══ TEXT PROVIDED ══

John Armstrong is the Herald's chief political commentator

John Armstrong: Key's parting shots leave Labour agape

Prime Minister John Key. Photo / Greg Bowker
Prime Minister John Key. Photo / Greg Bowker

Labour may be quick - at times too quick - to take umbrage at what John Key says or does.

But yesterday, the party's MPs could feel more than just miffed following some injudicious-sounding remarks the Prime Minister made after the protest from the public gallery.

Labour MPs drew the obvious conclusion when Key shouted in Labour's direction, "You should be ashamed of yourselves", and "That's down to you".

The Prime Minister was saying Labour was to blame for the man's behaviour. Well, Key's office says he wasn't saying that.

It might have helped had he stayed and explained himself. On the other hand, given Labour emotions, it may have been just as well that he didn't.

Key instead returned to his Beehive office with cries of "shame" and "apologise" following in his wake.

Labour MP Annette King felt peeved enough to label him a "scumbag".

The Prime Minister's office later said he had been referring to Labour's criticism of the number of diplomatic protection squad police employed in ensuring his safety, compared with his predecessor, Helen Clark. That criticism has extended to questioning why an officer sits in the gallery while Key is in the House.

═══

Condense the paragraph of the article about Key and Labour that begins "The Prime Minister's office later said" into a bulleted list, keeping its main facts. None of the data that follows is needed here.

══ INFORMATION SUPPLIED ══

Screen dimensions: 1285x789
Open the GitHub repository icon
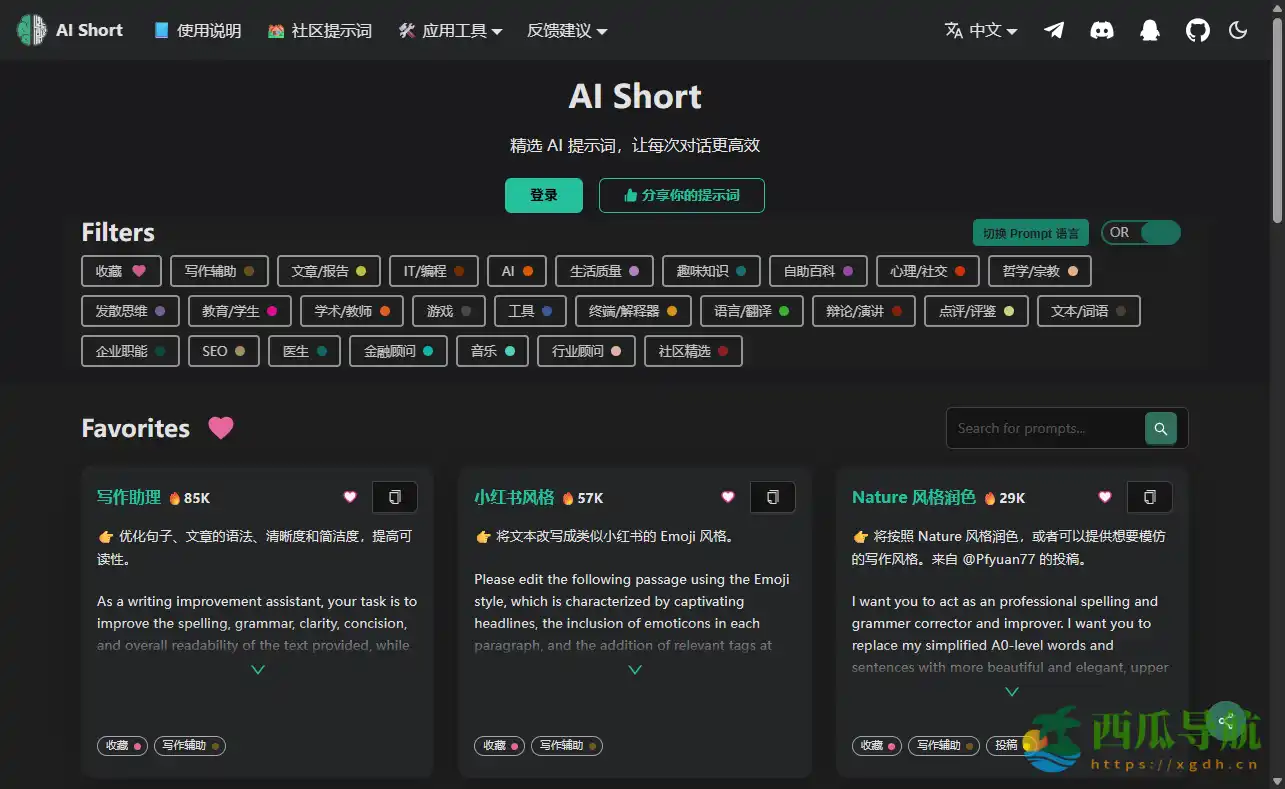tap(1197, 30)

═══

### WRITTEN ANSWER:
- Key's office later said his remarks referred to Labour's criticism of how many diplomatic protection squad police guard him.
- Labour compared that number with the protection given to his predecessor, Helen Clark.
- The criticism has extended to questioning why an officer sits in the gallery while Key is in the House.